Education is the best response to this successive pressure. Empowering children through education is the most apparent method to fulfill the obligation of representation. This is why in Korea enthusiasm for investment in children's education has been a constant for the past century (Chang 1989). Especially, the process of preparation for entrance to prestigious universities is a modern "objectified" ritual to reveal the religious preparation of "better representation" to others: that one's children are on the way to continue the succession. Investing in children can be nothing more than ensuring the continuance of representation, which reaffirms the importance of an economic foundation. This pressure of successive representation, along with the pressure of developmental representation, is the source of a powerful economic drive to succeed.

The last modern pressure exerted by the religious effect of representation is that of collective representation. Subjects who represent ancestors exist as a collective whole. Descendants of ancestors encompass not only me but also those who share memories of those ancestors--that is, my siblings. Here we notice that the obligation of representation covers not only the hierarchical dimension of generations but also the horizontal dimension of brothers and sisters. Although individual brothers and sisters should represent their parents developmentally and successively, each representation contains the collectivity as a whole that cannot be separated from one another. Collective representation means that representation of ancestors should not be mine alone but ours as well.

Collectivity of representation contains a significant implication: sharing of the obligation of representation. Representation of ancestors does not end up in improving my own life but should also be proved through the lives of my brothers and sisters, thereby sharing the obligation by us all. In fact, levels of representation cannot but differ among brothers and sisters. A brother or sister's lack of economic capability can cause a crisis in collective representation. This pressure is no less considerable in that the possible failure of representation by individual family members could damage collective representation. There arises therefore a sense of responsibility--a collective responsibility among siblings--to guarantee successful representation.

Pressure for collective representation has a number of significant effects. Internally, tacit pressure acts among brothers and sisters to spur competition among them for economic advancement. They should stimulate and supervise each other's secular performance so that every family member can fulfill their totality of roles and contribute to collective representation. Externally, pressure for collective representation also spurs competition with other families and enhances the mutual aids for same family members in need. It is precisely in this context that the mutual aid given and received among brothers and sisters is appreciated and rewarded (Janelli and Janelli 1982, 104). Such a norm of mutual aid originated from the obligation of collective representation and consequently played the role of assurance on the familial level of representation.
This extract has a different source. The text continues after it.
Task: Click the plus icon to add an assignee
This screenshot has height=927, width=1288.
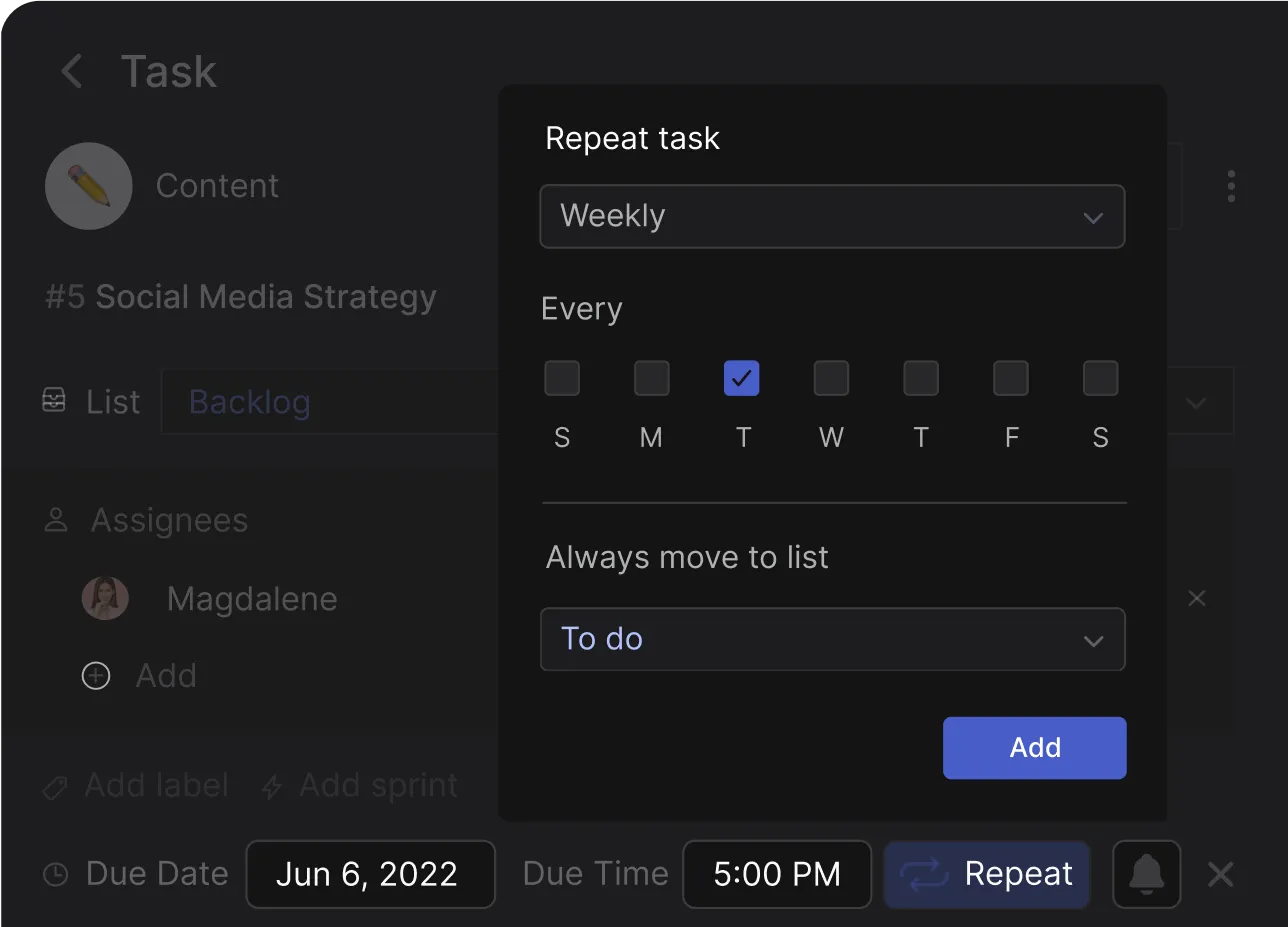Action: pyautogui.click(x=96, y=676)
These pressures help us explain a number of real-world circumstances. Self-sacrificing female factory workers supported their entire families, including brothers studying at college, out of their meager salaries in the 1960s and 1970s. Even low-income families would spend large amounts of money on exam preparation of their children so that they could climb up the educational ladder. Modernization in Korea would have been impossible if not for the high emphasis placed on economic success, with self-sacrificing, or sometimes self-exploiting (Ringmar 2005), input of labor, and dedicated concerns on children's education as pivotal mechanisms for economic growth.

Continuities and Changes in Confucian Familism

The religious characteristic implied in familism reveals its most patent and typical features in the context of traditional society, due to the prevalence of Confucianism in Chosun Korea. Does this mean that the religious foundation of familism no longer exists in modern Korea? Does familism have nothing to do with religious aspects in contemporary Korean society where secular principles dominate? Does the principle of filial piety as a religious imperative no longer operate through familism? Are the economic effects of familism therefore now muted?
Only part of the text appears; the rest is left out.